The rising main is the main pipe carrying raw sewage from the town, pumped to the Wastewater Treatment Works at Gumfreston.

The solid material is removed, then UV-treated, and pumped out to sea via the long sea outfall, which empties into the bay near the Woolhouse Rocks.

Cllr Whitehurst added: “On June 5, 2023, a burst was detected on the rising main, spilling raw sewage into the marshland near The Clicketts.

“The sewage drained into the River Ritec, emptying into the sea off South Beach via the Ritec Culvert approximately 300m from the shoreline.

“Any pollution that enters the River Ritec makes it into the sea off South Beach - close to the shore.

“At the Group's last meeting, the rising main was identified as a “high-risk pollution site” by Dŵr Cymru and added to the programme of works.

“We were told that the rising main is made of fibreglass and is end-of-life.

“Provided it is signed off in December, works to replace the rising main will be completed by 2030."

Tenby North county councillor, Michael Williams, said it was ‘scandalous’ that the water company was not delivering necessary improvements.

He commented: “ “We see ever-increasing water bills together with massive salaries paid to the top executives; it’s no surprise that they claim to be 'a non profit company'.

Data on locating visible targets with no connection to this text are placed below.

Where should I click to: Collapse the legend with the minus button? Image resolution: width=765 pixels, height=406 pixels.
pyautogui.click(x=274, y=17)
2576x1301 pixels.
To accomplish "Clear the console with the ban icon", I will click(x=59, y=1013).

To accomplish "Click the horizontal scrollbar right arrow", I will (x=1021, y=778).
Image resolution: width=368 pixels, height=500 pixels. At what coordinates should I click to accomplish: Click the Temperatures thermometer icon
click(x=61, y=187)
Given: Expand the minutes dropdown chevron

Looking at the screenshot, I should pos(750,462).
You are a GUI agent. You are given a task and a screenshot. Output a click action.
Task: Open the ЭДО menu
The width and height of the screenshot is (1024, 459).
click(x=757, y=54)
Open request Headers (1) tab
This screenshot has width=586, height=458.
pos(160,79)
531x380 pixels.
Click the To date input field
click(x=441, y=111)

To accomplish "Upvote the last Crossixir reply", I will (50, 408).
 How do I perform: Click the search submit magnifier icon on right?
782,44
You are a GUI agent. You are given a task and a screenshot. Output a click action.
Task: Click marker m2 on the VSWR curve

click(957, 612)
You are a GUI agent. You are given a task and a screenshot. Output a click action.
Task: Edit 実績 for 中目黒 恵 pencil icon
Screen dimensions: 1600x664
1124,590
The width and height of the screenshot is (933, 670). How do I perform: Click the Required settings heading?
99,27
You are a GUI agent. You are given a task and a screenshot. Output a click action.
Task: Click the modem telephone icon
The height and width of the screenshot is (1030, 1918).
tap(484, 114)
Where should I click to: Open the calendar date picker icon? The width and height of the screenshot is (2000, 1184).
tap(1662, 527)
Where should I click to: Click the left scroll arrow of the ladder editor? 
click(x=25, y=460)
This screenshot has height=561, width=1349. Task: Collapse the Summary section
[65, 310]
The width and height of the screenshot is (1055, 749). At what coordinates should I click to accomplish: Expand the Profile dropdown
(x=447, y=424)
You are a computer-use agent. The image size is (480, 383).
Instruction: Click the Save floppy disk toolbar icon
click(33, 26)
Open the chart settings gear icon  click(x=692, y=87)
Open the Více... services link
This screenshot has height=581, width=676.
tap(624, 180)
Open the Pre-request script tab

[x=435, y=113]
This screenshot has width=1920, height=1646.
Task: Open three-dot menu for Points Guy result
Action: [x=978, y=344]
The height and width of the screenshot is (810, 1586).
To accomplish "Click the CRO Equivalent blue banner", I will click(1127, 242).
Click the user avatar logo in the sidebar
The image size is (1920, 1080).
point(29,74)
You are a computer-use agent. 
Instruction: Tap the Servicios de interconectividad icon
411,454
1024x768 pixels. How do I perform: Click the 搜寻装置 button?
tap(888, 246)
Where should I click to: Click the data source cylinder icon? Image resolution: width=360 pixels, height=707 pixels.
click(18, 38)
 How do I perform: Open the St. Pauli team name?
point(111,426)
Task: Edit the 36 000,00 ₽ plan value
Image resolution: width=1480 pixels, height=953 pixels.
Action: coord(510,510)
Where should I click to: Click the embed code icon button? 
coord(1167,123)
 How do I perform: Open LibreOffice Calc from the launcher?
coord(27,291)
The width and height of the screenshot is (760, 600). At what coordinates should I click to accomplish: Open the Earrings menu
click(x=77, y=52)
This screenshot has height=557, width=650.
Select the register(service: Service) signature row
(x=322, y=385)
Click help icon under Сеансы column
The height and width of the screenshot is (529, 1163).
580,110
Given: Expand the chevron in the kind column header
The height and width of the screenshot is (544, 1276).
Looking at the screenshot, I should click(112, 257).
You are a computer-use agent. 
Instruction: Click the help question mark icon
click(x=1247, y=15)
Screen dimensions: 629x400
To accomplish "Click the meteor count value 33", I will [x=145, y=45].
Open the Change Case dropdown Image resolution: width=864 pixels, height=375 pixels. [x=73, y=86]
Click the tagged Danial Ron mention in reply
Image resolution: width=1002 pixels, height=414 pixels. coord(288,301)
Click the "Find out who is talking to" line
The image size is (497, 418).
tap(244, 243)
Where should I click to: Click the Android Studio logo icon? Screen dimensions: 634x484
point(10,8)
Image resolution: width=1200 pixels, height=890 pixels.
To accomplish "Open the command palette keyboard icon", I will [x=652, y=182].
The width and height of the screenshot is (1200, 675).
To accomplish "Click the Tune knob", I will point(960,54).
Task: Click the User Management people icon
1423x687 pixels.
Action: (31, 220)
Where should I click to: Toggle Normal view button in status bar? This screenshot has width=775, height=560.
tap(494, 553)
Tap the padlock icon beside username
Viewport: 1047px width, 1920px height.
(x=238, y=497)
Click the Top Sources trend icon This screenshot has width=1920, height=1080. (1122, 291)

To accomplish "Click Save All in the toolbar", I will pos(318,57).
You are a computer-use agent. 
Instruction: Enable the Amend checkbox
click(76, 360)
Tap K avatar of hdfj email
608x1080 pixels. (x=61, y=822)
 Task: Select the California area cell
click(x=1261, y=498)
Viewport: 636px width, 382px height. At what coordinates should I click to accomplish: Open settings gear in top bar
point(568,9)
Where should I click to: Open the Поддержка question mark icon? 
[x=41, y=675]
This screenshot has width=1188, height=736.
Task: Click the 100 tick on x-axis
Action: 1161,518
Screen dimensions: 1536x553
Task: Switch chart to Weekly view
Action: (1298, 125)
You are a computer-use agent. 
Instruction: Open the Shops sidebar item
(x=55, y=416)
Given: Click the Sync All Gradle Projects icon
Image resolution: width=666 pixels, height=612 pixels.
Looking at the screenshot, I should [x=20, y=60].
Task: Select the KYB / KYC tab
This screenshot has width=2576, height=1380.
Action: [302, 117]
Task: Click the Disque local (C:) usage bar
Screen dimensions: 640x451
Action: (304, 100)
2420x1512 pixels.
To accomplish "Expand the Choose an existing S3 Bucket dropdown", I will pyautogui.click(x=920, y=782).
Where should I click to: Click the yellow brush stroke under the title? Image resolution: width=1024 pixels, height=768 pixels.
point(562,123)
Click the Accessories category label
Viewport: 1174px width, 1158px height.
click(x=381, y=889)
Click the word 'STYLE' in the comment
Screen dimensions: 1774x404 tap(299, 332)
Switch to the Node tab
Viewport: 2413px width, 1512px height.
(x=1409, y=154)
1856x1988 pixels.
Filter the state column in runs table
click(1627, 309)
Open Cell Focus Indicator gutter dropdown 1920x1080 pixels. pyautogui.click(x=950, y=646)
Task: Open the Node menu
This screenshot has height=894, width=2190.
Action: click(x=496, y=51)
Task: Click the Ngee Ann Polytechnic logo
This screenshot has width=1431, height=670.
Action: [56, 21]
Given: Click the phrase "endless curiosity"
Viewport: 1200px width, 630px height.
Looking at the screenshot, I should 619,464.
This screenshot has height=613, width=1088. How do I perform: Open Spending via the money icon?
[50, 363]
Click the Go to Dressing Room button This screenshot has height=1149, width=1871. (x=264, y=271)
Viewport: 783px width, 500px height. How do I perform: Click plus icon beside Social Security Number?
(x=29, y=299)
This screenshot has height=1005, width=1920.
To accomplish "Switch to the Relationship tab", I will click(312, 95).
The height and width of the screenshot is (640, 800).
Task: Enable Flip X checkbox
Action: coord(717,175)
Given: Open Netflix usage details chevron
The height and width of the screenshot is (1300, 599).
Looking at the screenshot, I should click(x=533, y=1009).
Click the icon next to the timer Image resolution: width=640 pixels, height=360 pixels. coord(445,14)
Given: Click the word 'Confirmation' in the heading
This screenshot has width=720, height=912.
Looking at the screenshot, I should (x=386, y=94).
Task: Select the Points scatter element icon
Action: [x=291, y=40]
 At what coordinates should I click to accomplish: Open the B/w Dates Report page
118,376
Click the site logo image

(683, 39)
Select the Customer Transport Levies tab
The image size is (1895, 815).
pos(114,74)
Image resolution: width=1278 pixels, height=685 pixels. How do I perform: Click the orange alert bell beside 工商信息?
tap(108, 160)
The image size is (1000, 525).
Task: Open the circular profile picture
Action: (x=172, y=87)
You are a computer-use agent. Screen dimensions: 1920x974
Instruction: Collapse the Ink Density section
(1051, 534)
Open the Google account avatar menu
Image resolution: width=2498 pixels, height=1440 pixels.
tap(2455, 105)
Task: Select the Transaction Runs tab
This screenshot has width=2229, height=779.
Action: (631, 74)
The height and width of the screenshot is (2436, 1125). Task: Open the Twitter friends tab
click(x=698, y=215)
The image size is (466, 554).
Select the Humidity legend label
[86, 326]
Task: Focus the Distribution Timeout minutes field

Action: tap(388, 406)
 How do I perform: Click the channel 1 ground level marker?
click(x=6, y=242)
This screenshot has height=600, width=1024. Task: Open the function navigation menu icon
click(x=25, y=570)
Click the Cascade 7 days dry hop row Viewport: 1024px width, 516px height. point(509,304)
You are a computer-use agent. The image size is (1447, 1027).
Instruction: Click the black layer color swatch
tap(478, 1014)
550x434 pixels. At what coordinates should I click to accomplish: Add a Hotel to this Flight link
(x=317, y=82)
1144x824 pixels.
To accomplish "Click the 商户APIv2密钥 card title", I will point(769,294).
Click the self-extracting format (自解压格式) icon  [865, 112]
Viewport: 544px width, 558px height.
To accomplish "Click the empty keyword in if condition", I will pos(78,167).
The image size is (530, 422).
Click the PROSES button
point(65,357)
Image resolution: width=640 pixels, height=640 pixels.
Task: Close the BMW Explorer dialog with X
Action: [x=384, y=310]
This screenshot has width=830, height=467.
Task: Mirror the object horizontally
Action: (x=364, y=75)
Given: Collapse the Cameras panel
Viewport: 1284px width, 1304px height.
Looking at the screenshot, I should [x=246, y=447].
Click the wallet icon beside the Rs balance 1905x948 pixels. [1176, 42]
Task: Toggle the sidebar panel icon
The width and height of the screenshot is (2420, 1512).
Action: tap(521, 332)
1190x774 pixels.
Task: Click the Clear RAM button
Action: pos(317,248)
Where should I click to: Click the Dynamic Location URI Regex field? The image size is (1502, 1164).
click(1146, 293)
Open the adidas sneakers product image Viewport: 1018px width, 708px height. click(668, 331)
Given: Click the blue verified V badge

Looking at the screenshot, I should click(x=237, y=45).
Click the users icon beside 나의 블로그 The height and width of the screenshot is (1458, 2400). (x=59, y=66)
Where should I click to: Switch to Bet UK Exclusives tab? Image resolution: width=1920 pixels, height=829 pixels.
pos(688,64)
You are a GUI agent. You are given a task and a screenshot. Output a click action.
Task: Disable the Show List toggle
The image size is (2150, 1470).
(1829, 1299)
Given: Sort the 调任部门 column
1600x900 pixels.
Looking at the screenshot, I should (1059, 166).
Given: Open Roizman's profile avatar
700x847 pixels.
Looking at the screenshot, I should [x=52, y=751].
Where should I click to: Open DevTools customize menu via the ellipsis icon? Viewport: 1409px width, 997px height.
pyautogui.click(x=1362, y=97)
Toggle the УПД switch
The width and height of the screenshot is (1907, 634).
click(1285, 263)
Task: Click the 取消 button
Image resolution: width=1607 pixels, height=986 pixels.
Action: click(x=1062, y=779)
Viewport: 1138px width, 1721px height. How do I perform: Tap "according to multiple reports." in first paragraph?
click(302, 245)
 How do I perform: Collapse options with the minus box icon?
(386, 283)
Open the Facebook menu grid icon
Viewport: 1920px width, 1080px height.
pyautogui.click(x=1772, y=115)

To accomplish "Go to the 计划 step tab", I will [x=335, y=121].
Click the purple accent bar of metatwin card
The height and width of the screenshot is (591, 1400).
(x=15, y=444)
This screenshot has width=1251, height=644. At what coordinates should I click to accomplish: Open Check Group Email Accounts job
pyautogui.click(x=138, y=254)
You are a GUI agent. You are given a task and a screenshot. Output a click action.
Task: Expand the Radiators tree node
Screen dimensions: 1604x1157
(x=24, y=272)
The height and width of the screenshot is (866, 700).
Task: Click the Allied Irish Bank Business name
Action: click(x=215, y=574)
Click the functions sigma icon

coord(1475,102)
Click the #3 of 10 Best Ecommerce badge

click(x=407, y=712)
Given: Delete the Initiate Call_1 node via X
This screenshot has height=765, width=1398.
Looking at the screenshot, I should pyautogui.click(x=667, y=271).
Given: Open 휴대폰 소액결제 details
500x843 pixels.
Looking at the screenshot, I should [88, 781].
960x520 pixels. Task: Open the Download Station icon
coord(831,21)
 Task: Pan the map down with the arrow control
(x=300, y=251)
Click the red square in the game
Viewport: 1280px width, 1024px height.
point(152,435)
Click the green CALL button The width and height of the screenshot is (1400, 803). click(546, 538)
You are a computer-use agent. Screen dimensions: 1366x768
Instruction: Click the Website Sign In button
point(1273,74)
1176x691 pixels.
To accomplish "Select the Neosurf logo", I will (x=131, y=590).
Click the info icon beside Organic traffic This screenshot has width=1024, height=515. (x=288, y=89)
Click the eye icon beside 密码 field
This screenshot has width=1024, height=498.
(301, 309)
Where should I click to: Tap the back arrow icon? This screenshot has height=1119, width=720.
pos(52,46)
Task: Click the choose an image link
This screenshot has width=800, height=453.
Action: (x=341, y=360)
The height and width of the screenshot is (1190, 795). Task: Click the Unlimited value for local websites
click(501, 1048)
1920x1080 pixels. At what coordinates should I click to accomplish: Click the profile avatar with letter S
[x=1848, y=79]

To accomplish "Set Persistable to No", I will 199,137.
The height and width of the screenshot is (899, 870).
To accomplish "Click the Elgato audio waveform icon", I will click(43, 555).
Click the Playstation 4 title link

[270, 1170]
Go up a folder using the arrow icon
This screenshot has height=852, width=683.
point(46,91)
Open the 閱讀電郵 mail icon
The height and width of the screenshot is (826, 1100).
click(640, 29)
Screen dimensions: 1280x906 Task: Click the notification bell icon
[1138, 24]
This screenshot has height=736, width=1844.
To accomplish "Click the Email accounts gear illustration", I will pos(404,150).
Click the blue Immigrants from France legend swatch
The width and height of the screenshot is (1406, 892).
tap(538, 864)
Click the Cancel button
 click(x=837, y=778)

"Given the level of executive remuneration, it’s not surprising that they are non profit making, but where is the infrastructure improvements we deserve?

"A few days after we see the raising of the Blue Flag in Tenby we witness red flags flying on our beaches and notices warning people not to enter the water. Surely we should expect better than this.

"We see the quality of our rivers being being damaged on almost a daily basis, from recent massive overflows of foul water on the Towy in Carmarthen, the overflows of slurry on the Teifi to the Ritec now devoid of fish, and yet we pay ever increasing bills, this together with an almost invisible and toothless monitoring agency in NRW.

"Our water quality now resembles that which we would expect to see in a third world state, many now believe we are already such a state."